But that doesn’t mean the founder of DueDil, the public database of private company information, isn’t on point. “There’s a fundamental need for basic information to be provided on every company,” says Kimmelman, emphasising that this is a legal obligation across Europe, where DueDil operates. This is a fact Kimmelman often had to stress in the early days, when some people assumed what the company did was illegal.

DueDil fits into the trend of improving transparency in the financial sector, but Kimmelman is quick to explain that the company had a hand in making this development happen. He tells the story of how ActionAid got in touch shortly after DueDil’s 2011 launch, asking for information that ultimately led to Google and Starbucks facing accusations of tax avoidance; “That really fuelled the fire under the Occupy movement.”

Unusually, Kimmelman is a solo founder, although DueDil is not his first startup. “I think the London startup environment is getting a lot better. If I were a first-time founder now, the opportunities would be better than when I started out. I think I had a much more belligerent attitude then,” he laughs. “But it’s still tough!”

Shoreditch lacks some of the “serendipity” created by the sheer size of the Silicon Valley support network, but London has a number of other advantages. “There’s a huge groupthink in the Valley, and they can be a bit ignorant about the rest of the world,” says Kimmelman. “There’s a huge amount of staff poaching over there, whereas one of the greatest things about being in London is all this incredible talent from across the UK and Europe.”

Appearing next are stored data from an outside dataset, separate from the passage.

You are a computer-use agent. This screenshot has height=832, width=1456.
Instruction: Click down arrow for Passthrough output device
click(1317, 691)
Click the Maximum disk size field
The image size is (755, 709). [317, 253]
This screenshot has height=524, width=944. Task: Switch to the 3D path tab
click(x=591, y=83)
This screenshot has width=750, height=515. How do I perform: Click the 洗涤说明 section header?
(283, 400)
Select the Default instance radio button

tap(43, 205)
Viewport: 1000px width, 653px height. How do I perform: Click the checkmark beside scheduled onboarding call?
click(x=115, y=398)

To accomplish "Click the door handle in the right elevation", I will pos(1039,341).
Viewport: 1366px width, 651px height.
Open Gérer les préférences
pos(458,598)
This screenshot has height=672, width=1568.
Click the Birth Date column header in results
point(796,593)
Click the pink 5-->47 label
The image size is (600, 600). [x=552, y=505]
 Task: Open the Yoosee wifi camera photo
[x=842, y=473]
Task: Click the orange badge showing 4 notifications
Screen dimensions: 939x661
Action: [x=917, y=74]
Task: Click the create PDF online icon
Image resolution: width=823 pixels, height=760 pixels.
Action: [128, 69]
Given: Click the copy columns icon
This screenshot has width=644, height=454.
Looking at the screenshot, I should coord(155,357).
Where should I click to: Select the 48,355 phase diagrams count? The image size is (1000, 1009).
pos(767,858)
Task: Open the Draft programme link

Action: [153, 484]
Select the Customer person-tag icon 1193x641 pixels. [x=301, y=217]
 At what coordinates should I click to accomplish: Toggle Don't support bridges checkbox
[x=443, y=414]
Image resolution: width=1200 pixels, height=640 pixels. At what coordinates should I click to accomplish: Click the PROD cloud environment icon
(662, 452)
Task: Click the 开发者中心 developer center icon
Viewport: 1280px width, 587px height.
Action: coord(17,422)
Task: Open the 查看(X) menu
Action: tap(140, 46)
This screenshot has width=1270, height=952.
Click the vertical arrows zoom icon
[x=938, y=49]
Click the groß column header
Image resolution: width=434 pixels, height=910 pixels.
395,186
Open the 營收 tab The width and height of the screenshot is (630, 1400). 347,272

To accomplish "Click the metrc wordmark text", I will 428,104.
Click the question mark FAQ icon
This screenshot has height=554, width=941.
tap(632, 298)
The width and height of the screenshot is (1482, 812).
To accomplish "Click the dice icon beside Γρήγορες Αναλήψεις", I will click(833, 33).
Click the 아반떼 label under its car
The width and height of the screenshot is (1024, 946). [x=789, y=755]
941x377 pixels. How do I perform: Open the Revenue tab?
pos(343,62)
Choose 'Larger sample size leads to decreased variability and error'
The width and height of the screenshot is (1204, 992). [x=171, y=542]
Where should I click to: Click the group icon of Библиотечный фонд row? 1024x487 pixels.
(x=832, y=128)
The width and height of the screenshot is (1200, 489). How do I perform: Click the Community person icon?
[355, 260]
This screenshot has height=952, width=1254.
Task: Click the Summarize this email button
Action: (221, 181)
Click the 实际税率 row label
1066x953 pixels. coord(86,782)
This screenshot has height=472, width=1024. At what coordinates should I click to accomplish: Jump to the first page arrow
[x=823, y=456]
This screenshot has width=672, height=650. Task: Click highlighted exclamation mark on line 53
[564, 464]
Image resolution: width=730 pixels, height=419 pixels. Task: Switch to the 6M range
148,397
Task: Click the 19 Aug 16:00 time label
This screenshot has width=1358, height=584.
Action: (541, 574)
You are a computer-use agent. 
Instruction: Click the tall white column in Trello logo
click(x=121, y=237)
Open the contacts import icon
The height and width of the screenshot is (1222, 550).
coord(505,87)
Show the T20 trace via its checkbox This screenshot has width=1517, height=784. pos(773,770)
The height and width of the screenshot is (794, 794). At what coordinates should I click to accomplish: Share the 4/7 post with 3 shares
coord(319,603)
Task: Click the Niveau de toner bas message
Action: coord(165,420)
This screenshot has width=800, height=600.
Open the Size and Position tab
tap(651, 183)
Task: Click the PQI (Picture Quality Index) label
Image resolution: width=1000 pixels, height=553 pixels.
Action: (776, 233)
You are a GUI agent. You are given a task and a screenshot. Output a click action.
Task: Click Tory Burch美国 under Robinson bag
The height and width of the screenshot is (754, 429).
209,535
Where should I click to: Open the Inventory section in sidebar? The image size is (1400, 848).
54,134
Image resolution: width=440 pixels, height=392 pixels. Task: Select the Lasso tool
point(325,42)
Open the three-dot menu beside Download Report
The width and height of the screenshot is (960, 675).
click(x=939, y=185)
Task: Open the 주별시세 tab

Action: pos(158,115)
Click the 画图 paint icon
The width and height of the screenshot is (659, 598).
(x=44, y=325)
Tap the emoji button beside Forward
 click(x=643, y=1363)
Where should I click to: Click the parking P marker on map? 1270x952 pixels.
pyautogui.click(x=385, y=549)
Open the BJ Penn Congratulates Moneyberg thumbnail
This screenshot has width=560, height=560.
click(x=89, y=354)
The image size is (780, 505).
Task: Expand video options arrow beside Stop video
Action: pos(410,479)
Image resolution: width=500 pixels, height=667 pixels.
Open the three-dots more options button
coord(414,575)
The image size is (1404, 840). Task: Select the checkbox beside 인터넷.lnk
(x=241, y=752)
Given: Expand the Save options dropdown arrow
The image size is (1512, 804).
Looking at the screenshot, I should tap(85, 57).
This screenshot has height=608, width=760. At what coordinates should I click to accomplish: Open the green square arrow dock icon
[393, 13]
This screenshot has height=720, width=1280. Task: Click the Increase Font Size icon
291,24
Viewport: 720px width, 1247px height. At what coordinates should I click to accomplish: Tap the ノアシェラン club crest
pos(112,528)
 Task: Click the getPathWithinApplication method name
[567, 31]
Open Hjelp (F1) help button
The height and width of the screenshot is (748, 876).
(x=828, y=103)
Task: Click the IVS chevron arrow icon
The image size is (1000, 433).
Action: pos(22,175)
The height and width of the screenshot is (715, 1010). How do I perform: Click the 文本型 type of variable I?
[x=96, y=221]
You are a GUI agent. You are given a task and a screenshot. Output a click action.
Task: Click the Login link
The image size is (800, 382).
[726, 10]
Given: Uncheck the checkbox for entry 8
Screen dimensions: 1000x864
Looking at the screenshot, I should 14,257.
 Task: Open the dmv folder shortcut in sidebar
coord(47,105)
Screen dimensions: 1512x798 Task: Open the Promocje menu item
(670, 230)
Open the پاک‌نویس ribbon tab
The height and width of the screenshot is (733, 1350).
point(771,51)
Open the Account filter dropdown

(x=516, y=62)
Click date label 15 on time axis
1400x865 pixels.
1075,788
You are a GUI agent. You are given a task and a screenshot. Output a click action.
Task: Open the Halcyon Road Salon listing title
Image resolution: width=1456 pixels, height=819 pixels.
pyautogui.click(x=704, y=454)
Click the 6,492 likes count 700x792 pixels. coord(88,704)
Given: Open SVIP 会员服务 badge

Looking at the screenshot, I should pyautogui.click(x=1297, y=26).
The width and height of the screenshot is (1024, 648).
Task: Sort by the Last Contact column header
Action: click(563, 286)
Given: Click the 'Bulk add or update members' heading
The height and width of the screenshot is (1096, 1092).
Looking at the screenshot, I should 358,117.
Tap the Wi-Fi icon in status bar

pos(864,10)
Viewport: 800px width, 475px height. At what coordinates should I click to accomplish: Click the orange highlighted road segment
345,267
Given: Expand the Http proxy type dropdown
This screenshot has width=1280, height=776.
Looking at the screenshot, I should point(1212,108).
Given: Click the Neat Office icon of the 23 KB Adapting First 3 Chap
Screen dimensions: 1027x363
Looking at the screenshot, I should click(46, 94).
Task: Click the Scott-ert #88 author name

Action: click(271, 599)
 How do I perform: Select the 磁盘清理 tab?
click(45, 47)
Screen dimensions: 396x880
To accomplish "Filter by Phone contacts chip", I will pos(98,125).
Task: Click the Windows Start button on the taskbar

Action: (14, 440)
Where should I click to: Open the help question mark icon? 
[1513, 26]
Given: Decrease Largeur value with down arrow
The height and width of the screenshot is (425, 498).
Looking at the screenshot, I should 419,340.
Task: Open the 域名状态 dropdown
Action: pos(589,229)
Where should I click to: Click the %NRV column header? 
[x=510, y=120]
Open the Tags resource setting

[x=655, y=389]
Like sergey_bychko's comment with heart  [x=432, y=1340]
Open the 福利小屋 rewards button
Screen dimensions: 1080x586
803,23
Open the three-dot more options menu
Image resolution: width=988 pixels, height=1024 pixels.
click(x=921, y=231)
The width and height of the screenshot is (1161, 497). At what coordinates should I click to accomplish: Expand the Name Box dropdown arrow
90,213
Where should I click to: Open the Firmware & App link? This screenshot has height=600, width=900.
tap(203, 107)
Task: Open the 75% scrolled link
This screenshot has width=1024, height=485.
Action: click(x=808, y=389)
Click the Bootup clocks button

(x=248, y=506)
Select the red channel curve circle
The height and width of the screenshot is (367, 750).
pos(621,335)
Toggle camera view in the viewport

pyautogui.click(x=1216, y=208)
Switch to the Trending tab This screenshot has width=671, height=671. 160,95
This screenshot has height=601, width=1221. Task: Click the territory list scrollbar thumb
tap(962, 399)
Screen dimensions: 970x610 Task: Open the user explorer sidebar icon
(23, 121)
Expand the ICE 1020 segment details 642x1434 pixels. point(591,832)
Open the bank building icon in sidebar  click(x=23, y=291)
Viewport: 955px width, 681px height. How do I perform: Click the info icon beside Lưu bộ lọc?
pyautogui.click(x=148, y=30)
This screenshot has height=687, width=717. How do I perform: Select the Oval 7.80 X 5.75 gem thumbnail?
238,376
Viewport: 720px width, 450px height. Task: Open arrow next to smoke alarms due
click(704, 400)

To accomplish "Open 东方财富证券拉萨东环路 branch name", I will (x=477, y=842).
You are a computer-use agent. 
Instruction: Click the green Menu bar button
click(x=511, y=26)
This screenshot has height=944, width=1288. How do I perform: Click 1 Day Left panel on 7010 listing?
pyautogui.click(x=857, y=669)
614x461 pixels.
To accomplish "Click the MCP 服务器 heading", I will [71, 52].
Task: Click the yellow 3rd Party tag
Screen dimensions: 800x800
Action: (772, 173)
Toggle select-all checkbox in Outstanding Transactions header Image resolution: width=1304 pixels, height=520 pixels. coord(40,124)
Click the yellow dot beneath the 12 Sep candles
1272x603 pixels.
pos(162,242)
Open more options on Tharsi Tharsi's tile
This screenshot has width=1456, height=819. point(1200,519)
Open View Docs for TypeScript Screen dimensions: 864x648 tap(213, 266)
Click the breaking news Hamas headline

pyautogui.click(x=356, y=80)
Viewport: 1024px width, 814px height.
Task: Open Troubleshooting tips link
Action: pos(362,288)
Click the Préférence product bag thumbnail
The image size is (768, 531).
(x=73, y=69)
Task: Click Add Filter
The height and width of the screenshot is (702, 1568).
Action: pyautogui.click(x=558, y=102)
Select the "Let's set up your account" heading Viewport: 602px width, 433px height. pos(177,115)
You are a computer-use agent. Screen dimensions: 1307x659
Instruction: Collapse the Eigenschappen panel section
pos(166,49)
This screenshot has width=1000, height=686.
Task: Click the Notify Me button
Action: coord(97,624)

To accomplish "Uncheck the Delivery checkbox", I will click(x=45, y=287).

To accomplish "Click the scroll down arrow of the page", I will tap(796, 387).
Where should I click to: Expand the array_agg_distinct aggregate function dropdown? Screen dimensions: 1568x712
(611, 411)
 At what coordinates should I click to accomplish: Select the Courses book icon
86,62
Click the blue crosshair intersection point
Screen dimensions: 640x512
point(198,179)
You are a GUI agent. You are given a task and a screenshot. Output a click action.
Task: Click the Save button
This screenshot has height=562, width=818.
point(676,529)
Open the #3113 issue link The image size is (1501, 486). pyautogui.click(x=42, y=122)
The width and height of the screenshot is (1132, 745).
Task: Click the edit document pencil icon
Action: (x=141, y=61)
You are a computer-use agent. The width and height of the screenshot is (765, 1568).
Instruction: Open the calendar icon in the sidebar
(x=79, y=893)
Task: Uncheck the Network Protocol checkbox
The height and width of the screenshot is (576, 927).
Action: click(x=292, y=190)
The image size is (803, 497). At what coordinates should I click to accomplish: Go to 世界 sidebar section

DueDil is in expansion mode, having just moved from a small office to a new 10,500 sq ft space, “where Shoreditch meets the City”. And as DueDil grow from a scrappy startup to a company with a three-digit employee number, Kimmelman is discovering new challenges: “We have to think about things like career progression, as there are a lot of ambitious people in the company and we need to do right by them.” He laughs: “As we’re scaling up, I seem to have a new job: HR!”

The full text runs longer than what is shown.